# Roof light



## leigh (Jan 2, 2009)

Hey guys,
I have a 04 Chevy HD. Can anyone tell where the end of 
wire for the optional roof light is. Want to add strobe unit.
Do i have to drill hole in roof or can i route through one of 
the roof clearance lights. Remove headliner ?
Thanks


----------



## nhpatriot (Dec 9, 2007)

leigh;890304 said:


> Hey guys,
> I have a 04 Chevy HD. Can anyone tell where the end of
> wire for the optional roof light is. Want to add strobe unit.
> Do i have to drill hole in roof or can i route through one of
> ...


No problem. Remove the headliner, if you need tips on this PM me. The wire will be coiled above, usually seems to be oriented more to the drivers side, taped to the roof. it has plenty of extra length for routing. It will be obvious once the headliner is out. The only other wire up there is the one that runs for the optional OnStar, and that has a harness plug on the end, unlike the beacon wire, which is just 2 loose ends.

As to routing through one of the roof marker lights, I wouldn't. You will probably want to mount the beacon in the middle of the roof? Just drill right there, and run the wire straight up to it. Many beacons come with a gasket to run the wire through the roof with. Good luck!


----------



## Sydenstricker Landscaping (Dec 17, 2006)

Sometimes it will also be coiled up behind the pillar on the driver's side as well. They get weird on the wires sometimes. If you arent too keen on drilling holes in the roof, you can also run it on top of or under the 3rd brake light. I run mine thru there. Just have to make a little notch for the wire to fit under the light, put a loom or something there so the metal wont cut thru the wire, and silicone it for no leaks. It is very easy to hide that should you ever want to sell the truck


----------



## Maine_Train (Dec 16, 2009)

In the course of looking up something else, I found this thread.

Having just picked up my "new" '04 Silverado (1500) Friday afternoon, I saw the roof light switch on the dashboard, and looked in the owner's manual to confirm what it was. You guys have provided a helluva lot more info than GM did. "Search function is mah friend." 

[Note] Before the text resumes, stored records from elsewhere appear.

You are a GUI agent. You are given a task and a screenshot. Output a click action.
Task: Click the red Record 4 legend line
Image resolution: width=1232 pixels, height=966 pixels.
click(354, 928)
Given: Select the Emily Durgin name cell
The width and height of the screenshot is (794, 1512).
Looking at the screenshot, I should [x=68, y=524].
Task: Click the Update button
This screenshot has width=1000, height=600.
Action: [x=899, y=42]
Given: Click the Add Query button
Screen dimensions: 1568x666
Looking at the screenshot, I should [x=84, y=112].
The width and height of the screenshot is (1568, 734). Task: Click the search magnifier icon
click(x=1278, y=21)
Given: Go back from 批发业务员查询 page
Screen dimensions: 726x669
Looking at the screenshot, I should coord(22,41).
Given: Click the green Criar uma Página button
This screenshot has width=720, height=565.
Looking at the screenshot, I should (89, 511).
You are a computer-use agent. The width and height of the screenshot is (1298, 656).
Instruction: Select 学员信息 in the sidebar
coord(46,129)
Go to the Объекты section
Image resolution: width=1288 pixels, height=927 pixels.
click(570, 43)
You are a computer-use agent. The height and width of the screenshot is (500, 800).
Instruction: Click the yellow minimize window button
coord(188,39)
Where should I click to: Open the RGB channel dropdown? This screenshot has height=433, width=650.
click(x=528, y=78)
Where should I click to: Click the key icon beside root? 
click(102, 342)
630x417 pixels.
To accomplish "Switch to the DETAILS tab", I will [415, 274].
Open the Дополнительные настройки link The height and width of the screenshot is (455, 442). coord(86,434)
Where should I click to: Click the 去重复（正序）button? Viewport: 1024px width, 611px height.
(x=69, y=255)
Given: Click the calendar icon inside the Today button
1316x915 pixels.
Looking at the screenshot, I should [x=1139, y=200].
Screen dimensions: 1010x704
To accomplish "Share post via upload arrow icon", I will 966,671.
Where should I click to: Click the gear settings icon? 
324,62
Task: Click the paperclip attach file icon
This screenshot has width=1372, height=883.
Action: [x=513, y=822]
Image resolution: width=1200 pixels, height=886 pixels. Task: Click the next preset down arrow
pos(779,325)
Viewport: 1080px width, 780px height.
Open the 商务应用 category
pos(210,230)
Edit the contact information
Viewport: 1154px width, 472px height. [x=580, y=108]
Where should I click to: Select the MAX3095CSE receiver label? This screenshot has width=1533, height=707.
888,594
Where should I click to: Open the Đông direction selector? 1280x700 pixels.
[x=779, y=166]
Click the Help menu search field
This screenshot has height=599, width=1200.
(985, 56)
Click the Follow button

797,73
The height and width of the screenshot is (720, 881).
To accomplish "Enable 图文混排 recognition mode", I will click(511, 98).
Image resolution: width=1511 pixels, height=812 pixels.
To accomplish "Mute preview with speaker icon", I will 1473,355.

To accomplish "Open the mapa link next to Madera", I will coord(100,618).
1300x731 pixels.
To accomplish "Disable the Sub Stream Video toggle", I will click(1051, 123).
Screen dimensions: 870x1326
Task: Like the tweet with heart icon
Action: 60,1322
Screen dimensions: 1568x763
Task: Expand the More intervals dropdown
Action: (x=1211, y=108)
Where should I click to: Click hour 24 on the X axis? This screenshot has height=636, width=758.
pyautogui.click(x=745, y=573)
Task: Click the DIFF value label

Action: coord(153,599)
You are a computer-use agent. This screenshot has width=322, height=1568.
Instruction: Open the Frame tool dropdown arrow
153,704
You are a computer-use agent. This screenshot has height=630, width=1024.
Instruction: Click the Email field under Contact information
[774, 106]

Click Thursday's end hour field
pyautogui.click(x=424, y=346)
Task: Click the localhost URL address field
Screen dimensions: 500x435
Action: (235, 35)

So if I can find the output wire from that switch, can I run a small strobe bar from it? I'm just looking for a relatively easy way to hook up the Star 9200SQ that I bought on eBay, also on Friday. It's a used one, originally a permanent mount, but I think someone glued a couple of big magnets to it. From the eBay photos, it's only got an inch or so of wire coming out of the bottom. 
It will eventually be permanent-mounted once again, on a rack with other lights, but I'll probably pry those other magnets off it and order a set of vacuum magnets from Star, just to get everything up and running. In that case, I might also wire it to a lighter plug for the time being.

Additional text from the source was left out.